In the latest video in the series of seven in my conversations about Feminine Leadership with Dr David Paul, David shares a great story about a golden buddha.
Apparently, in order to protect it from being taken by an invading army, someone came up with the bright idea of covering up the gold with mud. It fooled the invaders who left the buddha undiscovered and intact. It was decided that it might be safer to keep the mud covering on for a while longer ….. of course the years go by and now nobody remembers the gold underneath!
David shares this as a great metaphor for where women are now.
We have to remember to uncover our gold inside.
In our series on Feminine Leadership David and I have talked about how women hold themselves back. Currently we have an issue with not having enough women on boards; there are not enough women government leaders. Although the system is actually holding women back because there are many occasions when the men have to ‘give permission’ to allow women to move through; the picture is much more complex. There are things that we are doing as women that are not advancing us, or our game. We could change what we do. I asked David what he had noticed that holds women back? (Watch the video)
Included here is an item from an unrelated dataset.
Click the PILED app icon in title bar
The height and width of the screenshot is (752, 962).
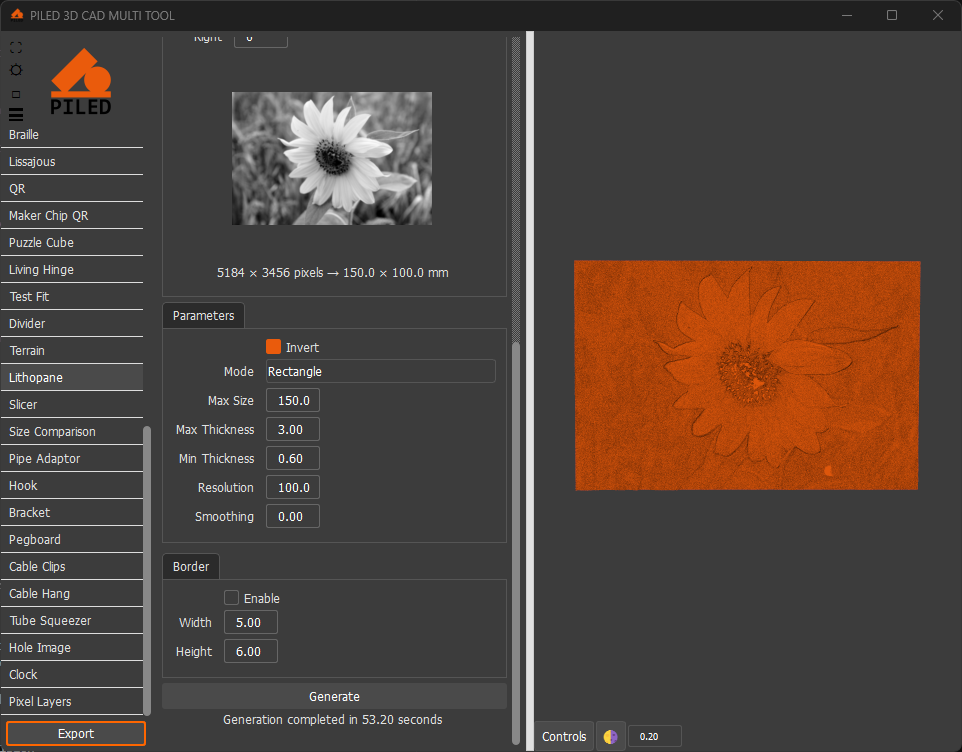17,15
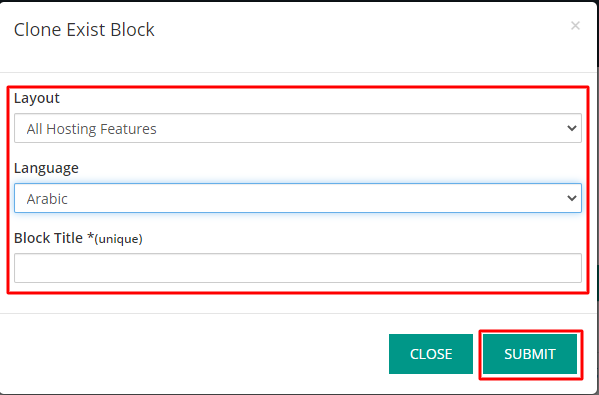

David responded by asking: Why aren’t there more women prime ministers, why aren’t there more women CEOs … yes we have a few but why aren’t we seeing more women leaders in the 21st-century? Why is it that we don’t we see more women driving the agenda behind the scenes?
Women are nurturing, they care about the environment, the planet. So why aren’t women a real force behind environmental issues? There are women doing that but maybe they are not getting their voices heard ….. why are they not getting the publicity?
There is another place where women could drive change: why do we still go to war these days to solve our problems? Why don’t women mobilise against war ? We could create a women’s movement to stop war, protesting about sending our men away to war… but there seems to be only silence. Yes there is activity but women are doing things in pockets. We are against war but we are not organised as a group of women against war. There isn’t a women’s voice against war in sufficient quantity to make a difference. Why can’t we do something which unites us to fight something out there?
CLICK HERE to WATCH VIDEO: Women need to drive change:
The question to women from David is: “What can you do as a movement, what can you do as a united whole?” David points out that women connect far more easily than men. Women are always talking …. you see them in coffee shops every day. Women get together and talk about social things ……. why can’t we use that time, that force to do something even greater than what women are doing today? That is the question for women.
David says the reason we have not been leading and driving change is because women are not united behind a cause. There are lots of causes but they are not united. It’s like we are putting out small bushfires. We are all working on separate fires, we are not united. Why aren’t the men turning around the global financial crisis? It’s because men have not got the answers….. so we need to women step into the foreground and say “this is what we women have been doing…”
David then shared a story about the Golden buddha in Thailand. When the army was coming to ransack village, the villagers covered it in mud to hide the gold. 100 years later and with the mud still there, everybody forgot about the gold underneath.
That is what women have done … they have hidden their gold, it’s now time to get rid of the mud covering up the gold. Let’s bring out the gold in women. When I was touring Australia earlier this year I was giving talks about The Rise of the Feminine pointing out that the biggest threat to this potential shift in society is women themselves NOT stepping forward. In our own inner talk we often ask ourselves “who am I to do this?”. We have all sort of ways of holding ourselves back. Women have used many barriers and defenses to hold themselves back. In the past we have not been allowed to do many things: it’s not been safe to speak out, many times we’ve been told to keep quiet, shut up and not to say silly things. That probably remains within us still and yet there is a strong part of us is calling us forth to speak. We now have to listen to that stronger voice. David says women should use our conversations to get rid of “all that mud”, let’s really think about what is covering up our gold.
David stressed that this is the of decade change. This is when we are going to cross certain lines globally and not be able to go back. The environment is breaking apart, there is a lot of evidence to say that. Unless women say this is a cause worth fighting for we are going to cross a line where we can’t go back ……. our children, the next generations, will not be able to do anything about it.
We have to be outraged and take action. Just like S A W I D (South African Women in Dialogue), we have to get into conversation to discuss what our priorities actually are. Currently we’re not in that conversation of working out what our priorities are. We are not thinking about how we could make time to create something better. David pointed out that after decades of unrest, violence and destruction in South Africa, things are changing because women are taking an interest. Women are passionate about change. They are getting themselves heard.
It’s time to reach within, discover what our personal gold is inside and bring that forth with conscious and constructive conversation with other women about how we can drive change. Watch the interview on video.
What are you passionate about? What is your gold? What are you doing now that is driving change? I’d love to hear your thoughts after reading/watching this.